This last semester, my mother dated for a month or so, then got married.
What the crap.
Her new husband is hyper conservative and her values are changing (this does NOT mean that they are worse, and I will not directly say so, but it is confusing to me that some of the things she spent 17 years teaching me no longer apply.)

I'm pretty sure sexual urges don't have to have a sexual outlet. That being said, andy is not low on the gay sex spectrum either.

A theological question.
Does your relationship on God depend on your performance?
Im asking about YOUR relationship.
Than "on" was intentional.

Here I deviate from both of you a lot.
I didn't in anything else I've said.
sex included.
Mabye im too honest.
On topic.
I AM ARROGANT ENOUGH TO BLAME MY FAILINGS ON THE IMPERFECTIONS OF A LANGUAGE.
That bitch.
I hate her.
She hated be first.
I had an eighth grade english class with a teacher that would deduct points wherever there was a word that would "make her" pull webster's from the shelf.
I stopped putting forth much of an effort towards that whore of letters. Who will be affected if I say cta instead of cat?
*that's what the transportation system is getting ate*
urgh

Then on everything else.
I'm pretty sure most people consider themselves to not have enough self-decispline (w/e;nto spell-check suggestions) \
that bitch.
In, my junior year I had 12 classes, two part-time jobs, and 20 hours of volunteering a week - and ran 6 miles per day.
I still felt lazy as hell.
But since getting mono last spring, and a swarm of holes in my stomach this fall, it doesn't seem like I had things that bad.

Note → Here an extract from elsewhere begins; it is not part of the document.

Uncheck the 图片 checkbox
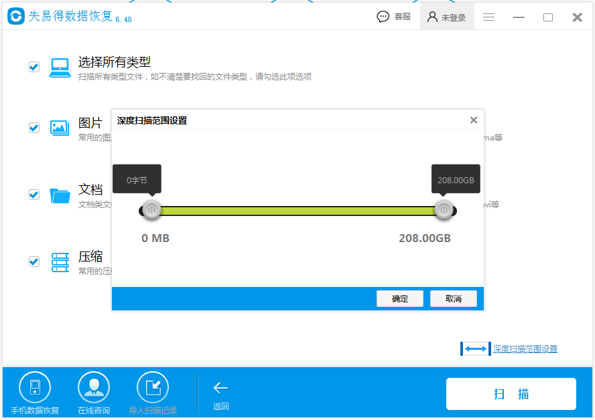 (x=34, y=128)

I've never felt Levi was preachy.
But I am a godless heathen.
I'm fine with God and the Bible, we just don't talk to each other anymore.

My biggest couple of problems with religion are that I don't feel like what I have in my hands now is very true to the original, and in practice only about 10% is preached to drag in new people or smite the heathens.
I have a lot of problems with some of the ways religion is implemented.
I am not atheist, I just don't know who to listen to. (forget grammar with me)

priestwarrior said...

I will attempt to say something that at least touches your comment at a tangent, good sir. It is challenging.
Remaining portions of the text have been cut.